A directional light inside the Platform prefab will make sure everything is visible. The platform can hold particles, custom meshes, lights, even animations.
Emissive, unlit, solid shaders on objects are common in the game. Standard shaders react to lighting, so if you use standard shaders you must have a light on them. Standard shaders with normal maps can make simple geometry look very dense in detail, but they need good lighting.
Skybox intesity can be adjusted. Rebake the global illumination reflection probe if you change it or change the HDR.

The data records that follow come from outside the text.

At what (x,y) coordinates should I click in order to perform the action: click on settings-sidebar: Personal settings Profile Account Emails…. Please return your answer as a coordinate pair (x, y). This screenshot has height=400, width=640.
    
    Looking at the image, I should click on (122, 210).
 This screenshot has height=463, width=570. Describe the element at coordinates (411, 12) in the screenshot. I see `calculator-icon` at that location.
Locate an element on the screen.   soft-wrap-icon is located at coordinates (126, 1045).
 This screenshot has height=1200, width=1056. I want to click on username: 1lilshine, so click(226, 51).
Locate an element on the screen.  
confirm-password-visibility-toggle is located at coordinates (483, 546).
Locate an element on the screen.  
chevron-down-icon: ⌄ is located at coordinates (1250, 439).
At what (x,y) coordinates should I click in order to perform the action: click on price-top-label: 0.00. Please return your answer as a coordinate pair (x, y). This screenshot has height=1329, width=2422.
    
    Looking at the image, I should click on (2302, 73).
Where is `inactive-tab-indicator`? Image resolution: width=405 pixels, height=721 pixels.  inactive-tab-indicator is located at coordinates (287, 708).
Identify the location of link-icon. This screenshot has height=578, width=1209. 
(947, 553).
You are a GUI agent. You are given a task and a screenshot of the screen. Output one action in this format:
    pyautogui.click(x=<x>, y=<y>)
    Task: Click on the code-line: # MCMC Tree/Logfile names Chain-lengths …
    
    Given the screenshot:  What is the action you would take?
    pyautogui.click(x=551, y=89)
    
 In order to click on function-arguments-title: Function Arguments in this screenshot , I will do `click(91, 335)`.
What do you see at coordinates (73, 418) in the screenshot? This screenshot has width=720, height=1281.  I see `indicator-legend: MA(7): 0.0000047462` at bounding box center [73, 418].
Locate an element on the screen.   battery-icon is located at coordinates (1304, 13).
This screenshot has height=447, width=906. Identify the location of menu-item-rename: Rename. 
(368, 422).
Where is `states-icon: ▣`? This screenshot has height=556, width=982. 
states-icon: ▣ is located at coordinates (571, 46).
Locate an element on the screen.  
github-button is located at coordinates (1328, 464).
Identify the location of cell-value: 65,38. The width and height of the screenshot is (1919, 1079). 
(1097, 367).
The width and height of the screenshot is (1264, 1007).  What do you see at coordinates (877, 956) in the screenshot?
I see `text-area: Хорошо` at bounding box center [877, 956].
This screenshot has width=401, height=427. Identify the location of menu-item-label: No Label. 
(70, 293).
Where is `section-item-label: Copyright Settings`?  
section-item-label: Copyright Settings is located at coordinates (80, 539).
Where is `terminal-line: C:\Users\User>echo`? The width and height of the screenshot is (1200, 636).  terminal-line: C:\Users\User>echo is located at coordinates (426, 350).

The StageTile prefabs can hold objects, lights, and particle systems, but remember if you throw everything plus the sink in only those with gaming rigs will be able to play it.
Don’t use Heightmaps for details. Convert them to Normal maps using Njob, Xnormal or Materialize(bounding box software). You will get much nicer details on low poly geometry using normal maps. I suggest Materialize. You can import a greyscale heightmap and convert it to a Normal map using a bunch of parameters. http://www.boundingboxsoftware.com/materialize/downloads.php
At this point you could test your level. Put at least a couple of primitives in each stage tile, close to the center of the x axis in the scene so they fly by the player. Make sure they aren’t too high or low, use the location fields in the inspector to snap them to near 0 on the z axis.
Open the CustomStageInfo and in the inspector change the map name and author which will be visible in Synthriders. Delete the Experience field completely since we aren’t making an Experience map.
At the top of the menu in unity choose Synthriders->Export StageBundle In the menu that pops up change the filename, and choose whether it is a Spinstage or not Click Export for the platform you are building for, and wait. When it is done a folder will pop up in explorer. Copy the .spinstage file over to your custom stages folder in the Synthriders program directory.
Start the game and when you choose a stage at the end of the paid stages, your custom stage should appear under the name you put in the StageInfo prefab.